_Brief:_
Your answer should be the line containing "For every named" and each line after it through the end of the data below, repeated exactly.

_Exercise data:_
=======
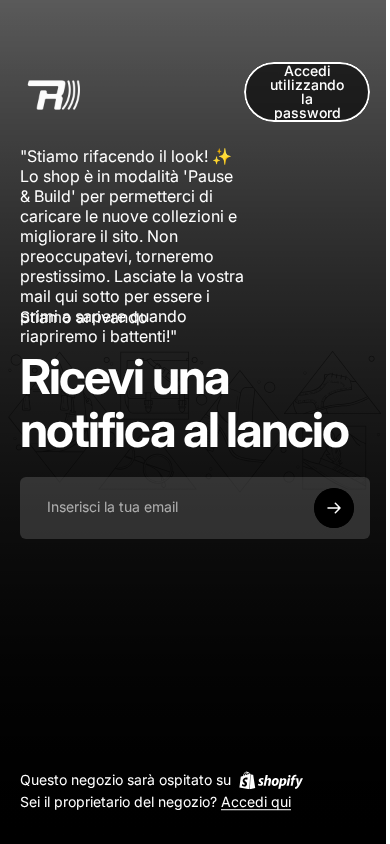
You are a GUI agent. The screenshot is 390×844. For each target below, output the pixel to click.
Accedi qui (256, 802)
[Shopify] (271, 780)
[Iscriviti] (334, 508)
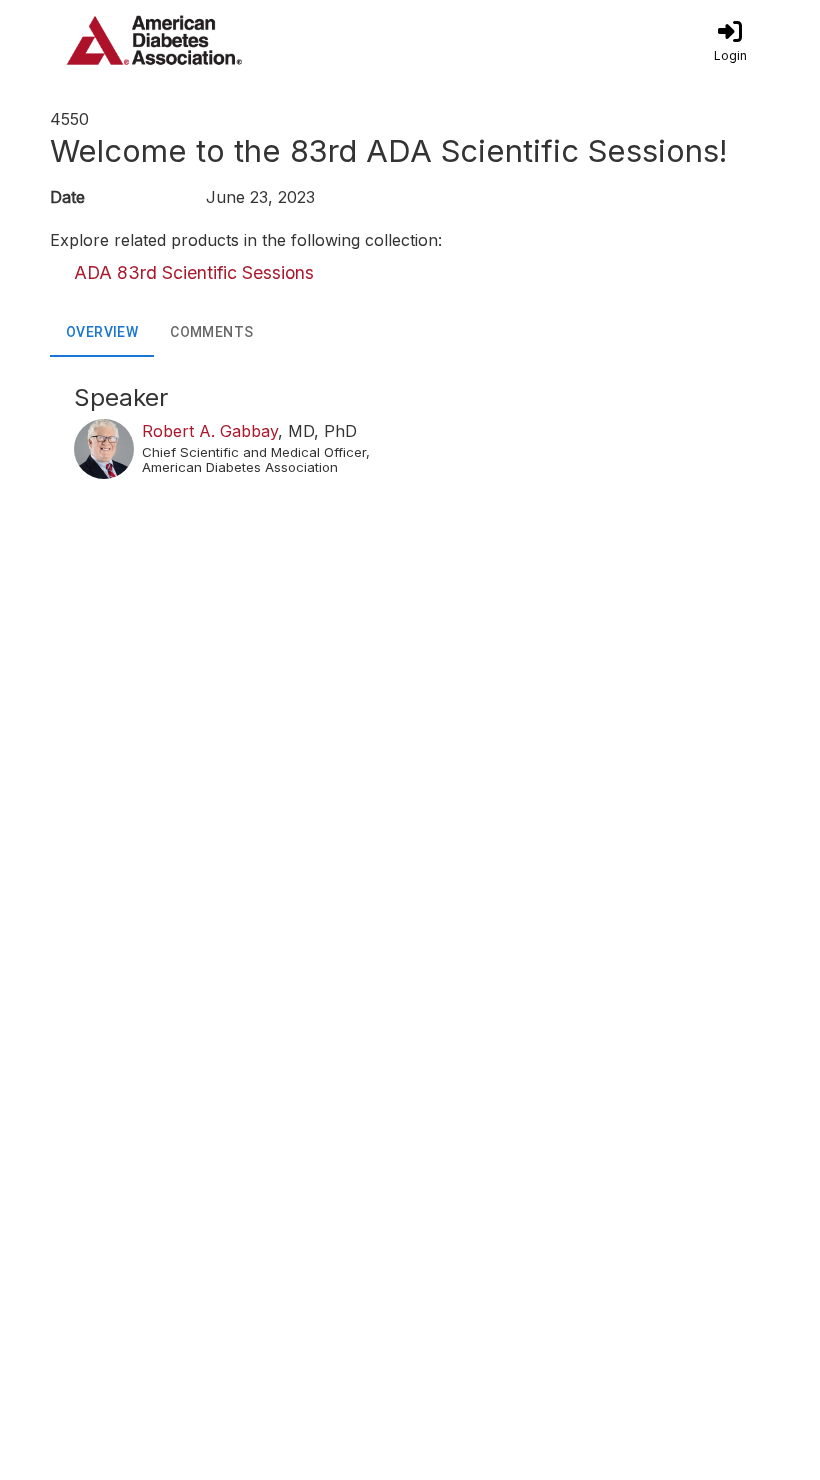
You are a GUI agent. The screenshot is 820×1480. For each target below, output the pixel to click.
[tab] (102, 333)
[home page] (240, 40)
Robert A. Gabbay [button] (210, 431)
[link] (730, 40)
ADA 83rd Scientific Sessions (194, 272)
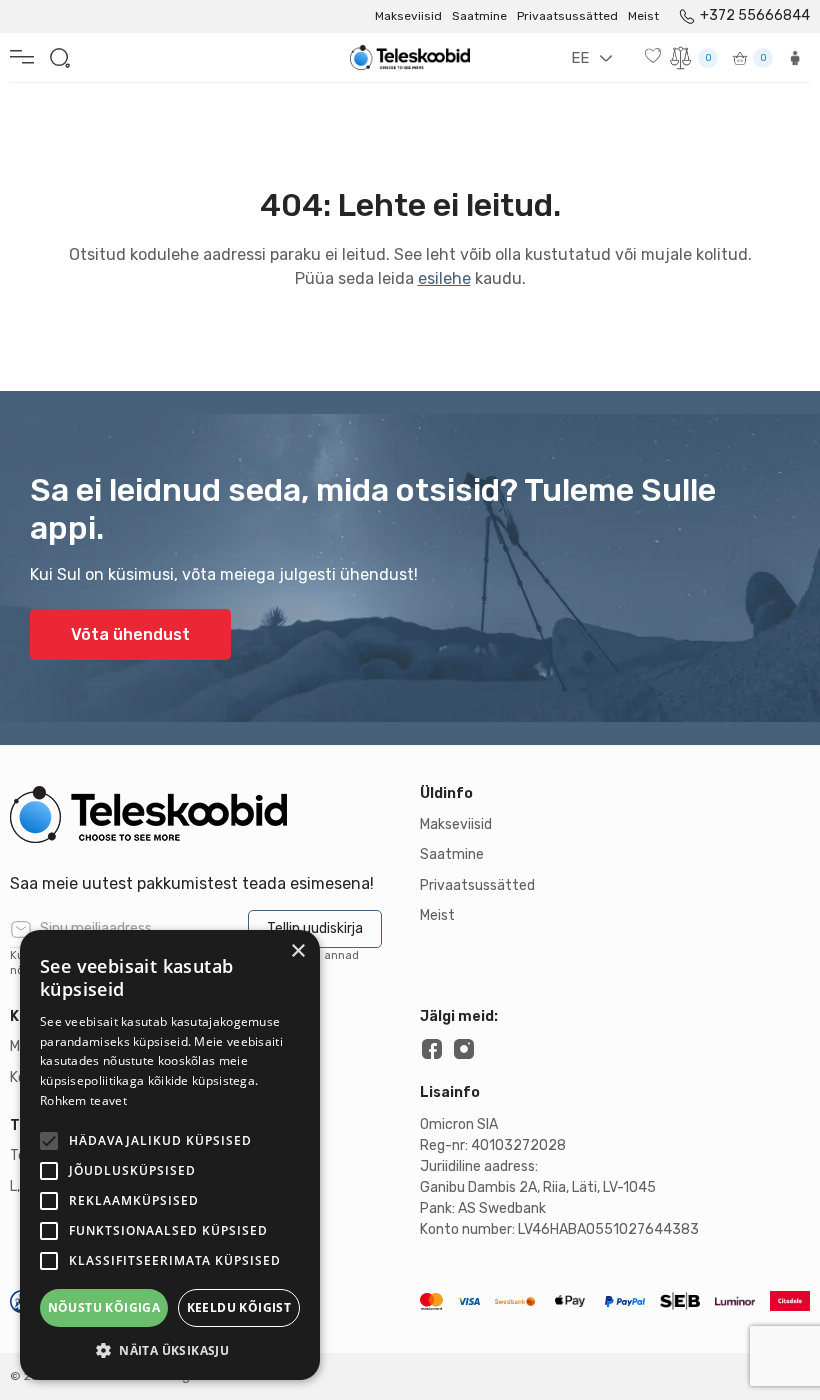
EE (580, 58)
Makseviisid (408, 16)
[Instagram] (464, 1049)
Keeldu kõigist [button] (239, 1307)
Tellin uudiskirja (315, 928)
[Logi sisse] (795, 58)
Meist (643, 16)
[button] (170, 1350)
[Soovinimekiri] (655, 56)
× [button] (297, 951)
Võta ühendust (130, 634)
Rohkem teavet (83, 1100)
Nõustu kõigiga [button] (104, 1307)
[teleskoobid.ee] (205, 814)
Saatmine (479, 16)
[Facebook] (432, 1049)
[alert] (170, 1155)
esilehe (444, 278)
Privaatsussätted (567, 16)
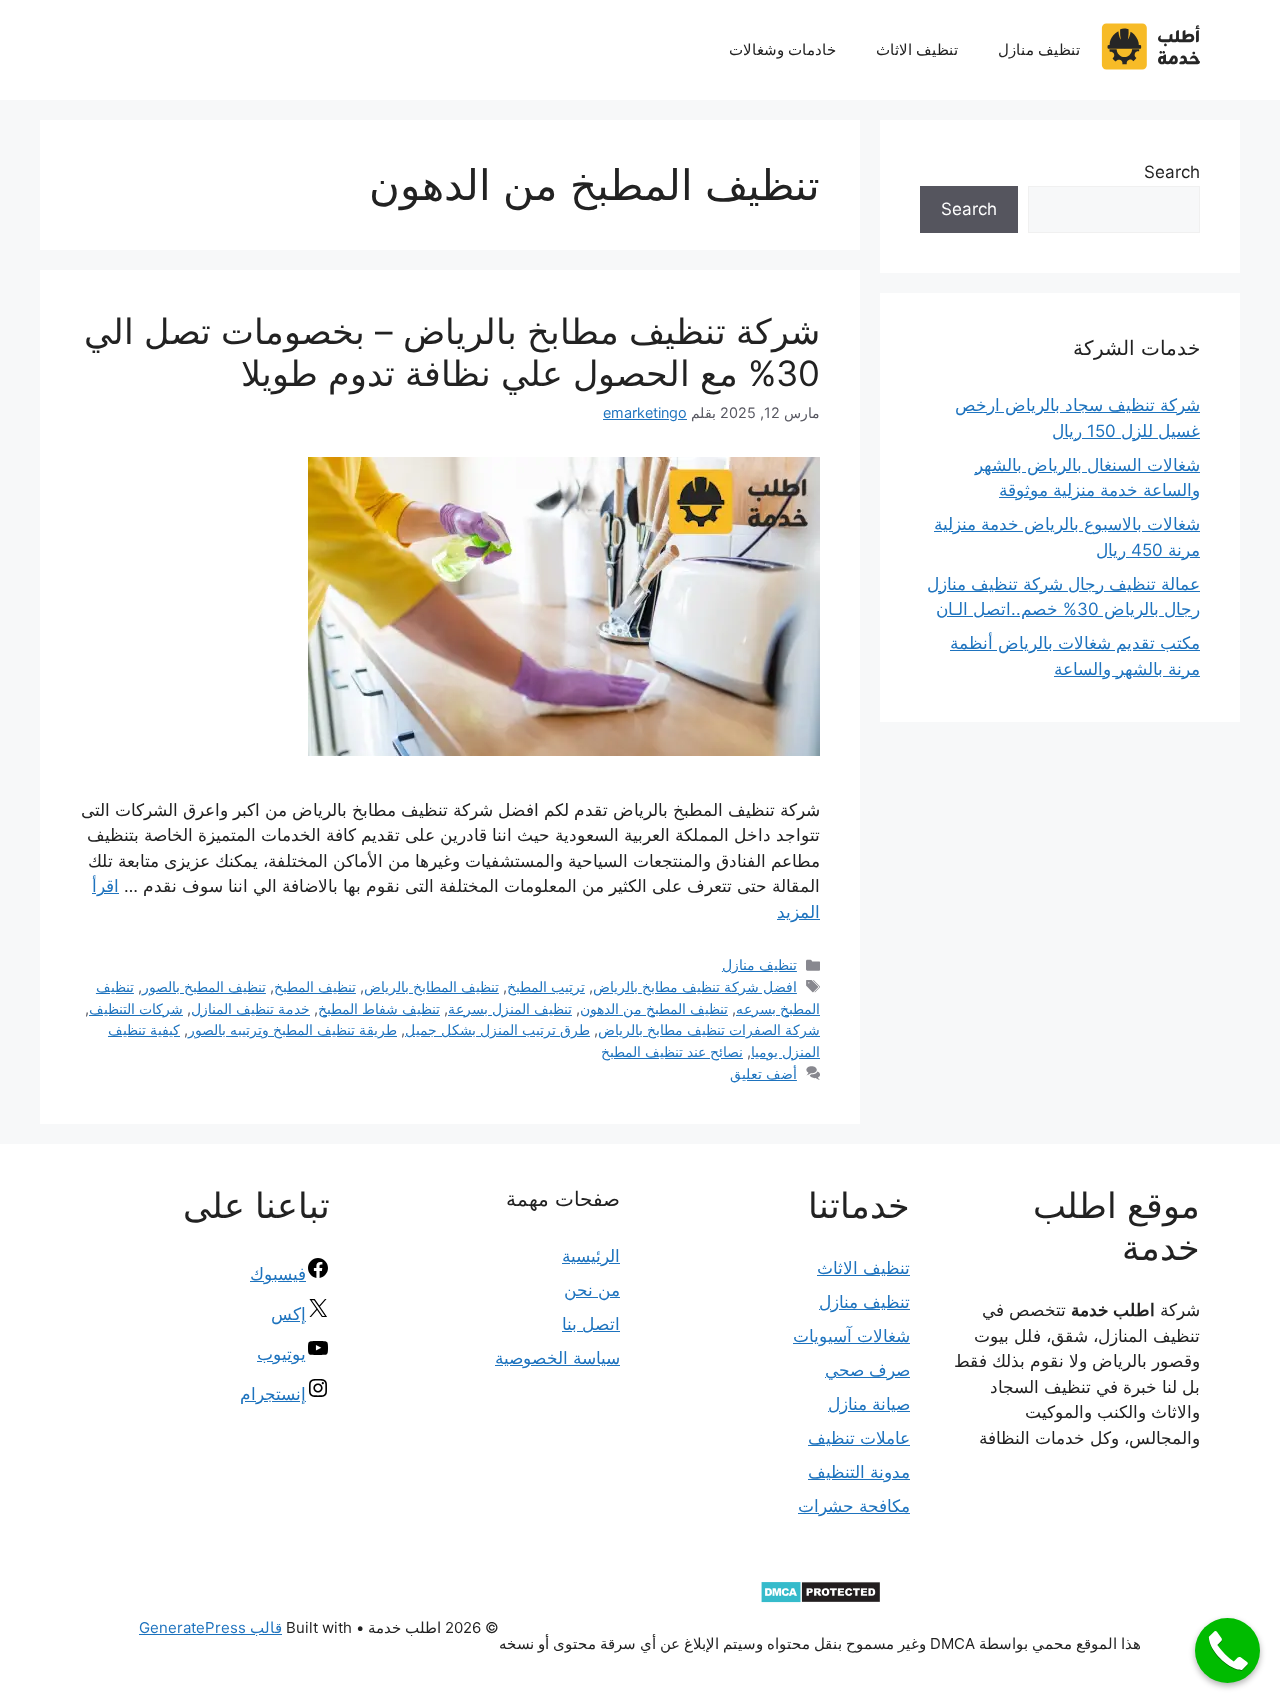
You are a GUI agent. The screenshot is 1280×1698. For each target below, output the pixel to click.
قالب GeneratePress (210, 1627)
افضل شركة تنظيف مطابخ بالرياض (695, 986)
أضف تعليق (763, 1073)
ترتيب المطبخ (546, 986)
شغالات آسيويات (851, 1336)
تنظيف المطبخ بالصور (204, 986)
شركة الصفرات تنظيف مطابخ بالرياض (709, 1029)
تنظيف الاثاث (917, 49)
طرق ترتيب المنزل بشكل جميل (497, 1029)
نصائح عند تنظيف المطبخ (672, 1051)
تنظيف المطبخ (315, 986)
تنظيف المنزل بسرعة (510, 1008)
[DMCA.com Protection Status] (820, 1598)
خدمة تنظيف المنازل (250, 1008)
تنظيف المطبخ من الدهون (654, 1008)
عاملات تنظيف (859, 1438)
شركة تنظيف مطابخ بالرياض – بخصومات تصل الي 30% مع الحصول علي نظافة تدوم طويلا (452, 352)
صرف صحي (867, 1370)
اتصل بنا (591, 1324)
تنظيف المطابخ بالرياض (431, 986)
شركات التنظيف (136, 1008)
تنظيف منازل (1039, 49)
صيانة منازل (869, 1404)
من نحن (592, 1290)
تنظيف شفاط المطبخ (379, 1008)
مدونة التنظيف (859, 1472)
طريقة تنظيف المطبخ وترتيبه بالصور (292, 1029)
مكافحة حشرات (854, 1506)
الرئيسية (591, 1256)
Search (1172, 172)
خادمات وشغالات (782, 49)
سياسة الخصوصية (557, 1358)
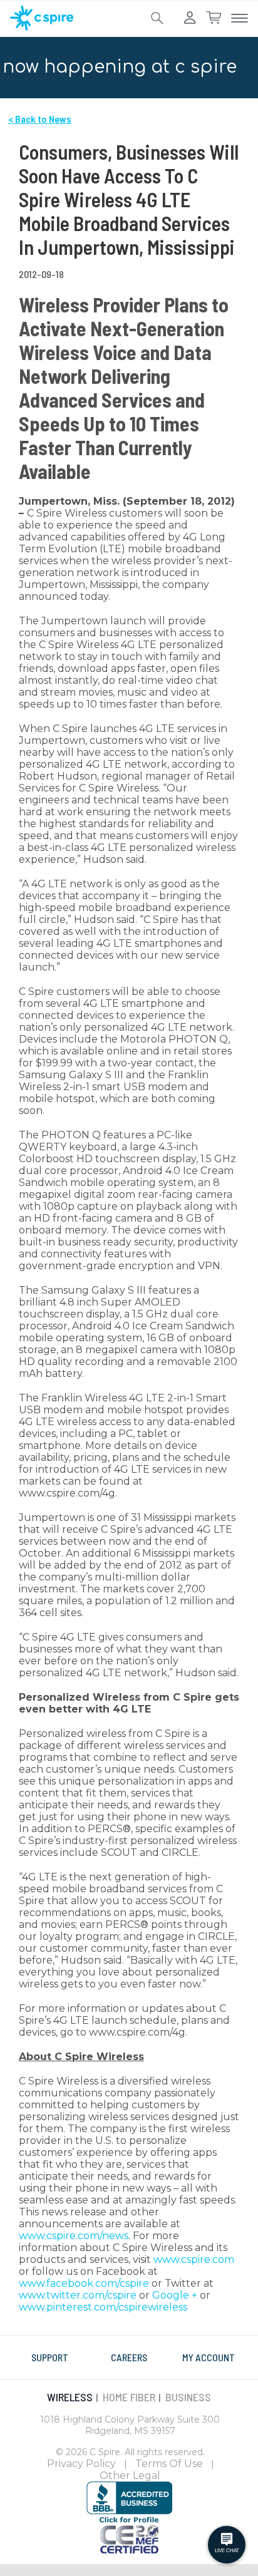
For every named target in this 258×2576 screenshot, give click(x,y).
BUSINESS (188, 2397)
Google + (174, 2295)
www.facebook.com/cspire (84, 2283)
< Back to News (39, 119)
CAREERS (129, 2357)
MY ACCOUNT (208, 2357)
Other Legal (130, 2475)
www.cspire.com (193, 2259)
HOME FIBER (129, 2397)
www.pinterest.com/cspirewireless (103, 2307)
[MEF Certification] (129, 2538)
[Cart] (213, 18)
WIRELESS (70, 2397)
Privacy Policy (81, 2464)
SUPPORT (49, 2357)
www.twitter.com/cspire (78, 2295)
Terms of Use (169, 2464)
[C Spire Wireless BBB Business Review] (129, 2501)
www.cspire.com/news (73, 2236)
=======
_Response to this task:_
For every named target in this 258×2576 screenshot, give click(x,y).
BUSINESS (188, 2397)
Google + (174, 2295)
www.facebook.com/cspire (84, 2283)
< Back to News (39, 119)
CAREERS (129, 2357)
MY ACCOUNT (208, 2357)
Other Legal (130, 2475)
www.cspire.com (193, 2259)
HOME FIBER (129, 2397)
www.pinterest.com/cspirewireless (103, 2307)
[MEF Certification] (129, 2538)
[Cart] (213, 18)
WIRELESS (70, 2397)
Privacy Policy (81, 2464)
SUPPORT (49, 2357)
www.twitter.com/cspire (78, 2295)
Terms of Use (169, 2464)
[C Spire Wireless BBB Business Review] (129, 2501)
www.cspire.com/news (73, 2236)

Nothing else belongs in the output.